Maurice Rollinat (1853-1903 ) .
C'est un poème que j'ai trouvé dans un manuel scolaire de ...1930 , "Choix de lectures pour les écoles rurales " . Ce livre comportait une préface qui débutait par une citation d' E. Lavisse :
"L'uniformité de l'enseignement est une grande sottise de notre pédagogie...Quel dommage que ce dédain de l'Ecole pour la nature !" .

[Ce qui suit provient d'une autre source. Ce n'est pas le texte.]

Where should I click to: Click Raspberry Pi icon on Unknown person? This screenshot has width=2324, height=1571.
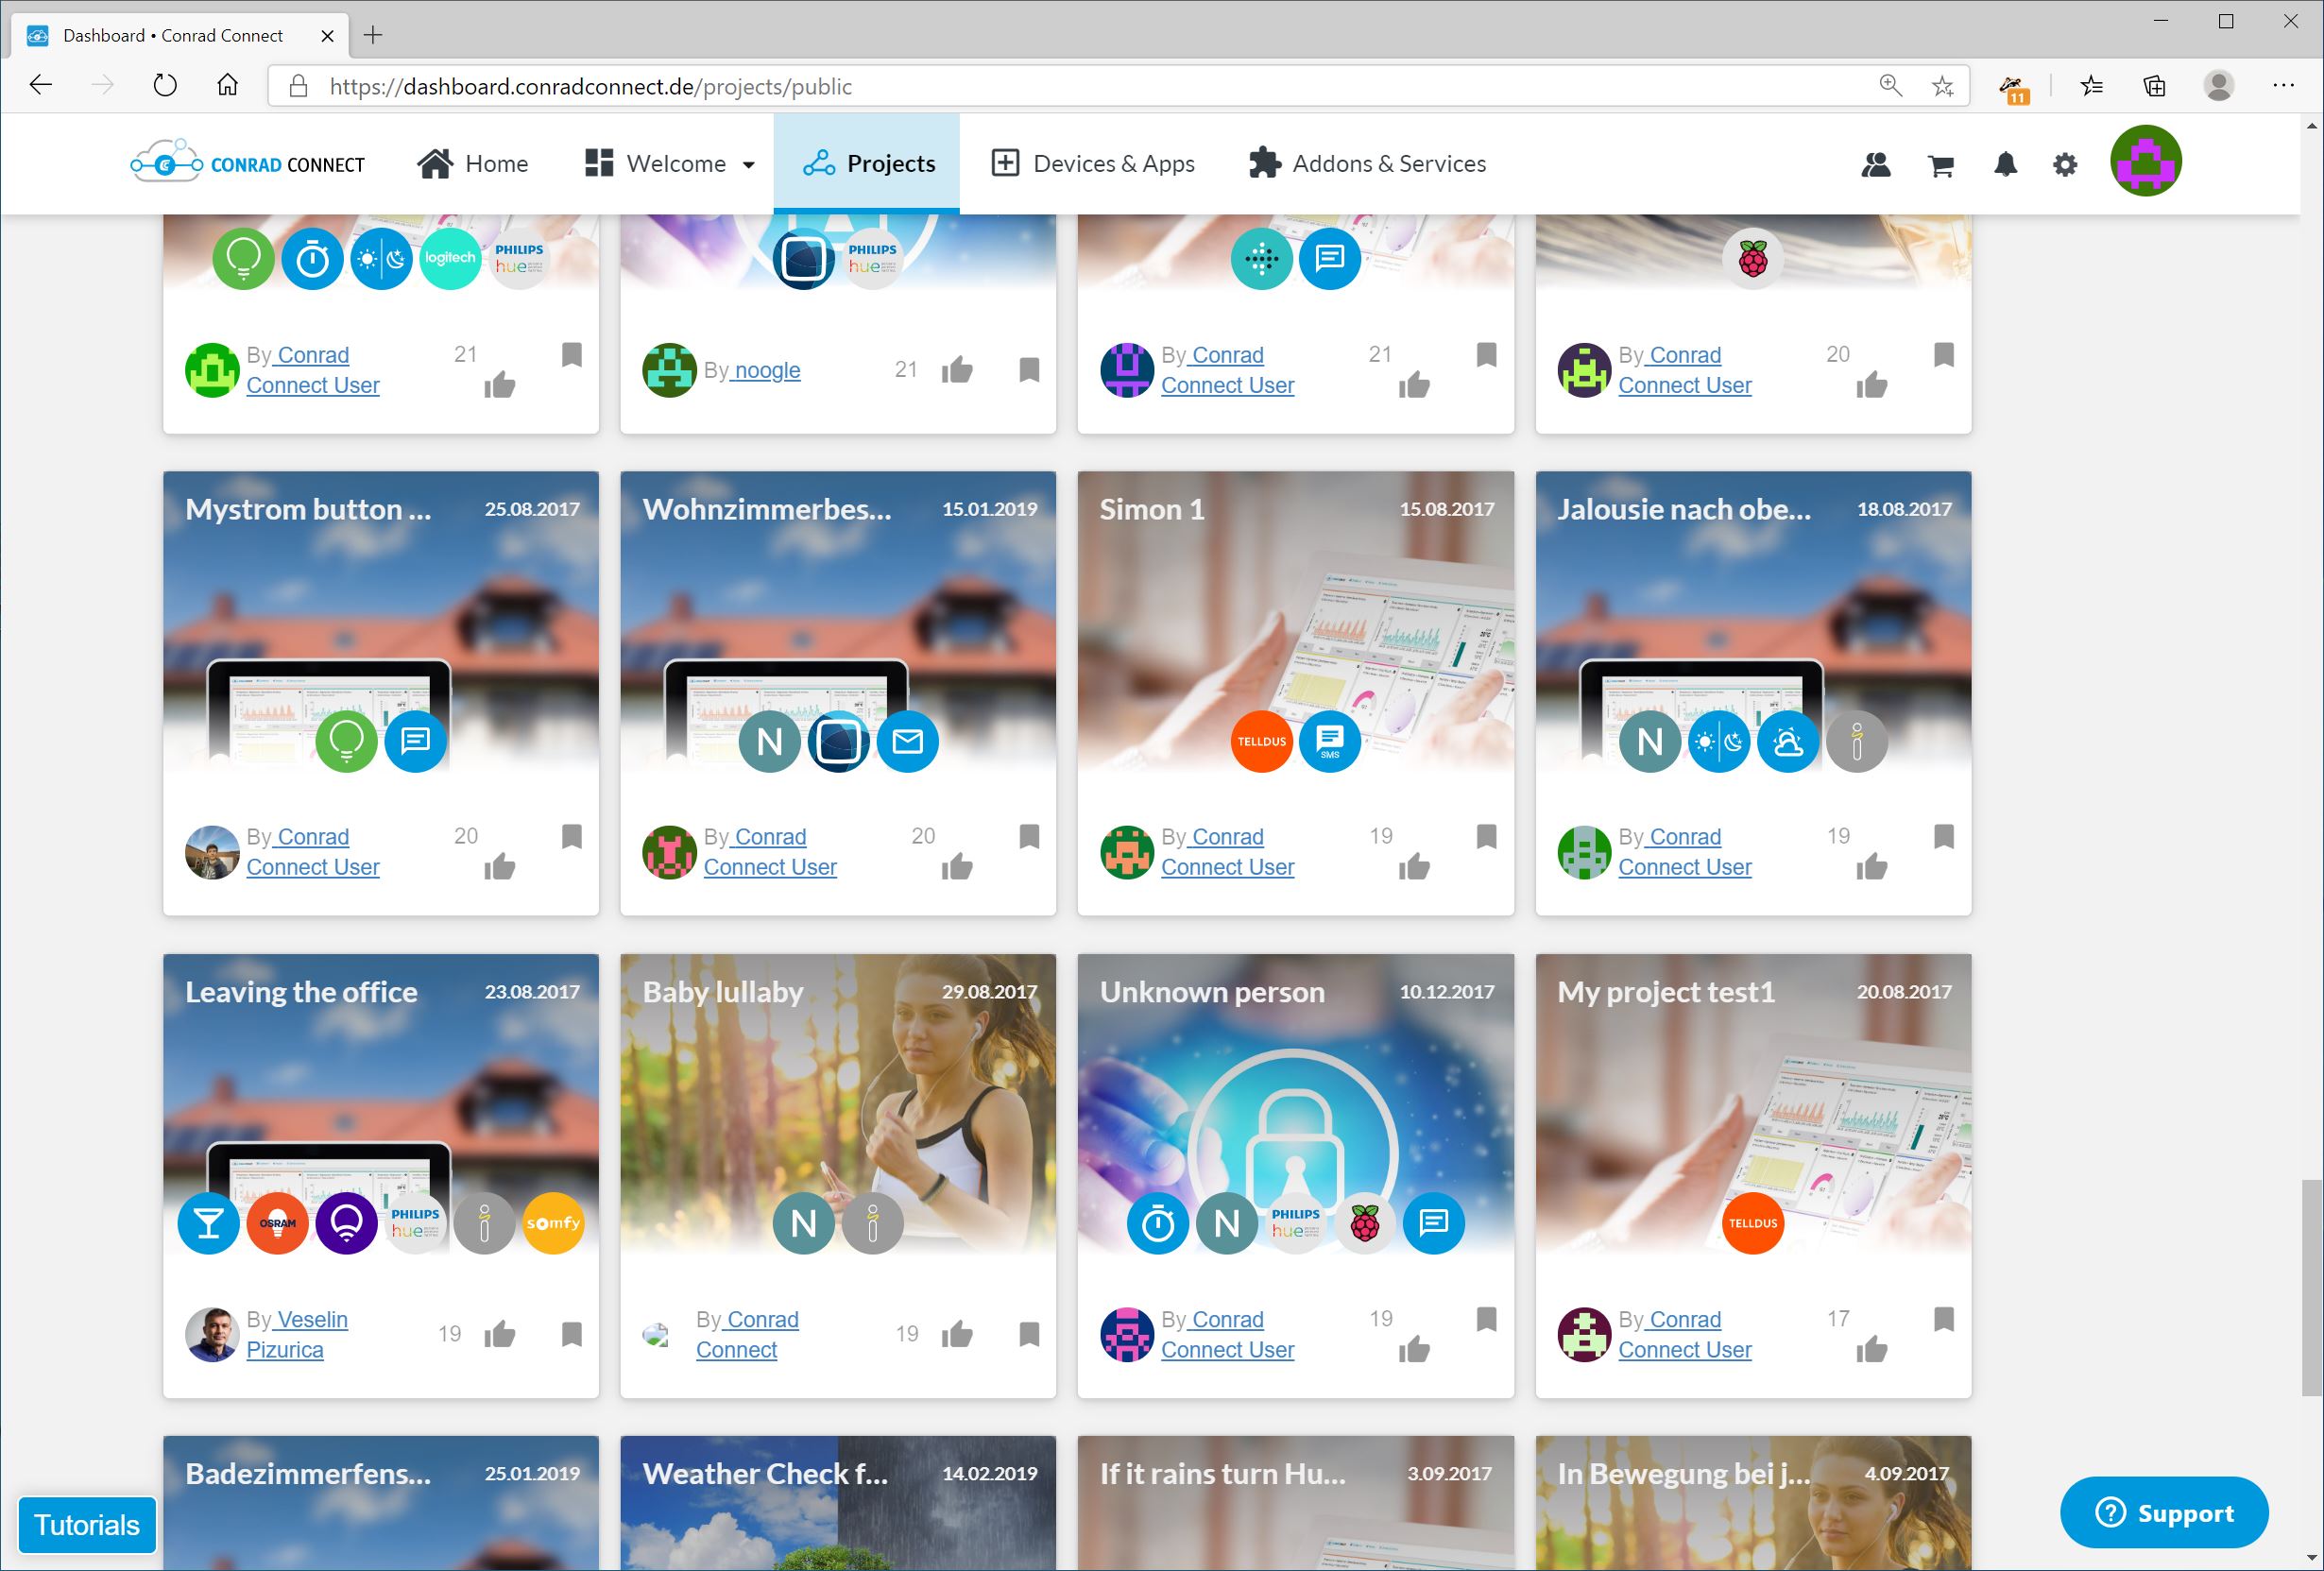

Après s'être adressés aux élèves , les auteurs interpellaient les maîtres :" Ce livre est un acte de foi.Sûrs de votre concours , nous avons foi dans cet essai d'adaptation de l'enseignement au milieu - idée qui depuis longtemps nous est chère . Nous avons également foi dans le bon sens inné de ces fils de nos paysans qui trop souvent cèdent au mirage des cités parce qu'on ne leur a peut-être pas suffisamment montré les charmes réels mais voilés et parfois même secrets de la vie aux champs ".
Comme on le voit sur ces photos , chez moi ce ne sont ni les coccinelles ni les éphémères qui fréquentent le liseron mais les syrphes ...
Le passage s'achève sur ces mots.